Kingsolver goes on to say, “I know that the author
was wisely and manageably sticking to his point. But I tend
to wander, and I have found these standards can be used for
judging not just technical beasts like cell phones and computers
but virtually all the categories of durable goods we bring
into our lives.”
And she says elsewhere – “All of us have our
prophets whose teachings help us navigate the rockier straits
of our lives. For me, the thorniest passage is to raise a
spiritual family in an overly material world, and the question
I often ask myself is: What Would Wendell Do?”
Wendell
would eschew the purchase of a computer for the rest of his
life and – although he has had reason to compose on
manual typewriters before – would continue to enjoy
composing on a yellow legal pad and having his wife type his
work, making suggestions as she goes. He does not own a cell
phone for some of the reasons listed above but also for other,
more complex, reasons having to do with the creative person’s
need to be “out of touch” from time to time and
his own conviction that conversation is usually best served
when two human beings are facing one another. Barbara Kingsolver
goes on to say, “It was reader’s bigotry, not
the author’s, that created the furor over “Why
I Am Not Going to Buy a Computer.” It grieves me to
see any words become celebrated for what they did not say,
while the real point was missed, rowdily and entirely.”
What was the real point to Berry’s essay? “The
idea,” she writes, “is that we ask the right questions
as we walk toward every possibility of a new thing in our
lives.
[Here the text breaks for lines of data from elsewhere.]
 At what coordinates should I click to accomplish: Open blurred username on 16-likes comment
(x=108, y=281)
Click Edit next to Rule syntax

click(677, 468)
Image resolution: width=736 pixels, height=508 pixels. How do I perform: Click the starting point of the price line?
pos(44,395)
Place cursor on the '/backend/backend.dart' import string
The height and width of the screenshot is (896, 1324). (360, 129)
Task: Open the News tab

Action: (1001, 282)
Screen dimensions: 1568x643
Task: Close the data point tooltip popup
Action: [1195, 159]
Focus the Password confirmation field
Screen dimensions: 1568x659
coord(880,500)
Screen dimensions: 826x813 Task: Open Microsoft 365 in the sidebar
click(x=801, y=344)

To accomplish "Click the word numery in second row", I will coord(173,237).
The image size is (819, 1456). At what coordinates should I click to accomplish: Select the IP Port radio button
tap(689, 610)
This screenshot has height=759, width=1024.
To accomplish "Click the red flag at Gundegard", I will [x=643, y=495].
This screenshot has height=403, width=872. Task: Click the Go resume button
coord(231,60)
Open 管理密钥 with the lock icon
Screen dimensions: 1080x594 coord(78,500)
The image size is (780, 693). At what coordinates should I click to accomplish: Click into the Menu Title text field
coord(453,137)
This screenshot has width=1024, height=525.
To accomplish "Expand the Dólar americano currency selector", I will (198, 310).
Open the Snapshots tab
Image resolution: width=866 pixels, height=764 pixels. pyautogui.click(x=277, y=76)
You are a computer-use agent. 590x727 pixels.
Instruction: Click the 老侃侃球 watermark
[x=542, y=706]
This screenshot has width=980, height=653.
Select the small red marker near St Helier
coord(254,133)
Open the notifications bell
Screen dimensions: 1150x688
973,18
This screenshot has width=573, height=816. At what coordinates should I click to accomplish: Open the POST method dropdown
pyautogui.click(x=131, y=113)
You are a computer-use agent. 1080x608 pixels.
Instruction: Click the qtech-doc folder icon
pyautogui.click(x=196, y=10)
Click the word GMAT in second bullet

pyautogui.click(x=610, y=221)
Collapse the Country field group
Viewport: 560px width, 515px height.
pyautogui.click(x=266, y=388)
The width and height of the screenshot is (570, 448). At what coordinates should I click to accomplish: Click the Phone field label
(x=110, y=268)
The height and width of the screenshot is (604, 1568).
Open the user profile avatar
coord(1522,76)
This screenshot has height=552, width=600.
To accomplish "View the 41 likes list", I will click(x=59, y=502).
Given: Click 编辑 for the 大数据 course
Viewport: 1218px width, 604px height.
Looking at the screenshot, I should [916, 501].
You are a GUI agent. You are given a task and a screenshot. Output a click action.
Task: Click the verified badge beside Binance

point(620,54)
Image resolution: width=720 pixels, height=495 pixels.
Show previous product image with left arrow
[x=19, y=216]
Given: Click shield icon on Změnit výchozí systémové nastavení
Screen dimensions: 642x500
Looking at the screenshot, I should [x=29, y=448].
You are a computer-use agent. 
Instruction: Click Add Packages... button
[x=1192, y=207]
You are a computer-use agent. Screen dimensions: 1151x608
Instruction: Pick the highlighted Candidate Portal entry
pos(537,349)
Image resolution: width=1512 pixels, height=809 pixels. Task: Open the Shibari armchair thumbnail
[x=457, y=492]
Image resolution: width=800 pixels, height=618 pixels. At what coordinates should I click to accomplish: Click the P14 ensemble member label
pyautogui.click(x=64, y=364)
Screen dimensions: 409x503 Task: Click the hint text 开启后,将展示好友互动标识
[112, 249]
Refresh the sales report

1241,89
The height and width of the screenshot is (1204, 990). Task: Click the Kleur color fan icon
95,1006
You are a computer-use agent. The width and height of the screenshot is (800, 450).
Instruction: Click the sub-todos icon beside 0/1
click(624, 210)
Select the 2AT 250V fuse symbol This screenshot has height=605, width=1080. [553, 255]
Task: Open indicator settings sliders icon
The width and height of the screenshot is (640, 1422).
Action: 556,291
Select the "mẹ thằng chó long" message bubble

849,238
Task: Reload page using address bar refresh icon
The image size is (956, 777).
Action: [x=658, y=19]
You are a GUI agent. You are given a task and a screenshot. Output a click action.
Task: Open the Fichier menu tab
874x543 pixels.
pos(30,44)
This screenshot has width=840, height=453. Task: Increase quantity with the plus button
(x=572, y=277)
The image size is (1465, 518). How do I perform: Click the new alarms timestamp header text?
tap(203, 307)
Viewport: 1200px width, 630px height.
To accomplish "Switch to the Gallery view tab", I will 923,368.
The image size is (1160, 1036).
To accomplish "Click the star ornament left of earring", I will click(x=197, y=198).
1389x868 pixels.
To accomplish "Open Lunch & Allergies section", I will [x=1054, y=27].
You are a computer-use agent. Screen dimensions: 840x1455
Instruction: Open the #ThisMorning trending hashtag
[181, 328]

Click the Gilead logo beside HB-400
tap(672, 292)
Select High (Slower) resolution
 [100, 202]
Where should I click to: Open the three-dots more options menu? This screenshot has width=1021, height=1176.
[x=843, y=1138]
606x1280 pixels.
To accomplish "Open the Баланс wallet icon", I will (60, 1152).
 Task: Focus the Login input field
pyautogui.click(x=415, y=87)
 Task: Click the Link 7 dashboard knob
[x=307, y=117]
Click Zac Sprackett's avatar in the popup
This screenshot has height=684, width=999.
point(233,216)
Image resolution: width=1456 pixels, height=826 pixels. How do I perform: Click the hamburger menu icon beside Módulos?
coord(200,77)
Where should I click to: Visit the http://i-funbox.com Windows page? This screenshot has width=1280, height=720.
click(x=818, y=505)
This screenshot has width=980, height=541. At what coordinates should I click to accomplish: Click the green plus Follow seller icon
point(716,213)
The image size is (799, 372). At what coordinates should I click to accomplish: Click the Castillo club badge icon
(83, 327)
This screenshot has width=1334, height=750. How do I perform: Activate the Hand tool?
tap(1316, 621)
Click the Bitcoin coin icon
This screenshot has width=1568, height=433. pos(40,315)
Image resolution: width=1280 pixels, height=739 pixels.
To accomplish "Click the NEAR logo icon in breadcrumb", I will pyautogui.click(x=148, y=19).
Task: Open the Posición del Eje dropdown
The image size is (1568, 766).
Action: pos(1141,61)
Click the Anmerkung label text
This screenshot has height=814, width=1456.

And believe me, that walk is what most of us call life
itself, at least in the country where I live.”
Kingsolver understands at once that the most important reason
that Berry gives for rejecting computers – and so many
other common aspects of modern life (he plows with a horse,
not a tractor) – is that a new purchase “should
not replace or disrupt anything good that already exists,
and this includes family and community relationships.”
Kingsolver has the good novelist’s and astute observer’s
ability to see that almost all of the major technological
and social changes we’ve embraced in recent decades
do, in one important way or another, replace and disrupt (and
sometimes destroy outright) good things that already exist
. . . especially family and community relationships.
But Kingsolver also confesses that while she loves and needs
“my minister and consultant, my twelve-step sponsor,
the Most Reverend Berry” in helping her and her already-green
and responsible family make sane decisions in our less-than-sane
disposable consumer society, she did buy a computer.
And, more recently, a cell phone.
But, more often than not, she hears her Most Reverend Berry’s
voice in her ears when the fundamentalist missionary-salesmen
of constant consumption beat at her door –
“At the slightest hint of a threat to their complacency,
they repeat, like a chorus of toads, the notes sounded by
their leaders in industry. The past was gloomy, drudgery-ridden,
servile, meaningless, and slow. The present, thanks only to
purchasable products, is meaningful, bright , lively, centralized,
and fast. The future, thanks only to more purchasable products,
is going to be even better.”
“I picture myself a toad in a chorus of toads,”
confesses Kingsolver as she sits at her computer or takes
a call from one of her kids on her new cell phone. “I
vow to be something better. A sleek frog, maybe. A salamander.
I will wriggle out of this mess, day by day.”
My dear friend Harlan Ellison, who is – I believe –
exactly the age of Wendell Berry (but no Luddite, he loves
gadgets), eschews computers in his writing for a central reason
that Berry never got to in his listing. Harlan argues that
writing fiction is a craft – a serious bluecollar
undertaking rather than some artsy-fartsy divine-ethereal
undertaking – and that craftsmen (and, yes, craftswomen)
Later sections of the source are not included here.